San Miguel, de nacionalidade venezuelana e espanhola, é acusada de "traição", "terrorismo" e "conspiração" por estar "diretamente ligada" à suposta operação "Braçadeira Branca" para assassinar o presidente Nicolás Maduro, disse o promotor Tarek William Saab.
"Ela tinha uma missão como parte do plano 'Braçadeira Branca', conforme relatado pelos oficiais militares detidos", disse Saab aos repórteres. "Sua missão era comunicar em tempo real o progresso das ações terroristas que seriam desenvolvidas".
San Miguel foi presa em 9 de fevereiro quando estava prestes a viajar para fora da Venezuela com sua filha, que mais tarde foi colocada em liberdade condicional.
Seu ex-marido, o coronel aposentado Alejandro José Gonzales, também foi preso sob suspeita de "revelar segredos políticos e militares".
Seus irmãos e o pai de sua filha também foram presos, mas depois liberados. Saab os acusou de "encobrir provas": um celular e um laptop de San Miguel.
- 'Violações' -
Desde sua prisão, que se tornou oficial na tarde de domingo, os advogados de San Miguel vêm denunciando o "desaparecimento forçado" de sua cliente, a quem ainda não tiveram acesso.
"As violações de seus direitos e garantias fundamentais continuam", escreveu um de seus advogados, Joel García, nesta quarta-feira no X. "Estamos às portas do tribunal para sermos designados como seus advogados de defesa, mas isso não foi possível devido à ausência do juiz".
"O prazo para a apelação e para propor medidas de investigação está passando, mas a ideia é que passe, mas sem defesa particular", acrescentou.
Saab garantiu que tudo foi feito de acordo com a lei.

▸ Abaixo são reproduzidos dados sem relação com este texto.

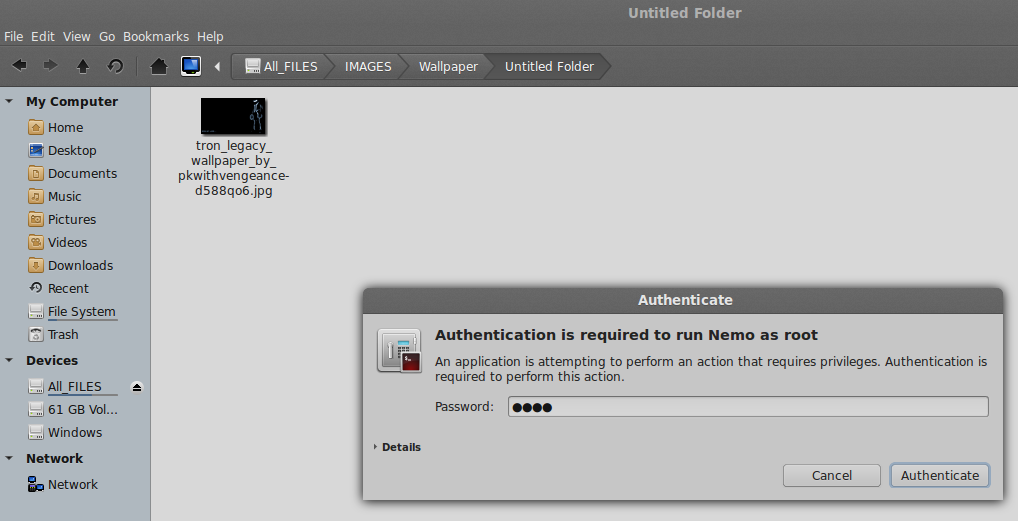Image resolution: width=1018 pixels, height=521 pixels.
Task: Toggle the location path left arrow
Action: pos(217,67)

"Me explique um desaparecimento forçado quando alguém é levado ao tribunal [...], que já foi comunicado por mim a pedido dos promotores do Ministério Público", disse, ofendido.

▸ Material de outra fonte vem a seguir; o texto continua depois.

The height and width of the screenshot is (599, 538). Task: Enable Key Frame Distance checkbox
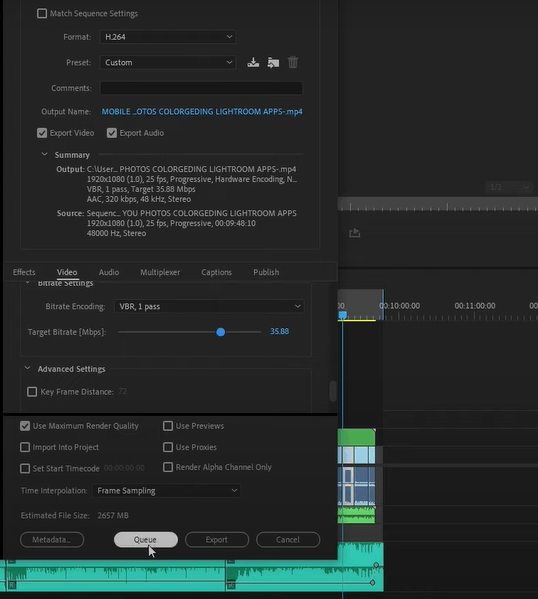[32, 392]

- 'Escalada' contra ONGs -
"Libertem Rocío!", gritaram representantes de ONGs reunidos em Caracas nesta quarta-feira para exigir a libertação da diretora da Social Watch, que registra casos de violações de direitos humanos contra civis e militares.
"Rocío San Miguel está sendo detida como parte da política do Estado venezuelano de criminalizar as organizações da sociedade civil e seus membros [...] Estamos vendo uma escalada no aprofundamento da criminalização e da repressão", disse à AFP a advogada Andrea Santacruz, da ONG Civilis.
"Temos certeza de que ela não está envolvida em nenhum ato ilícito", enfatizou.
Com a prisão de San Miguel, 19 pessoas foram presas na operação "Braçadeira Branca", enquanto 15 mandados de prisão ainda não foram executados, disse Saab, que acusou uma "campanha internacional feroz" contra a Justiça venezuelana.
- 'Porta giratória' -
A detenção de San Miguel faz parte de um esquema que os especialistas chamam de "porta giratória", que consiste em libertar pessoas da prisão ao mesmo tempo em que são feitas novas prisões.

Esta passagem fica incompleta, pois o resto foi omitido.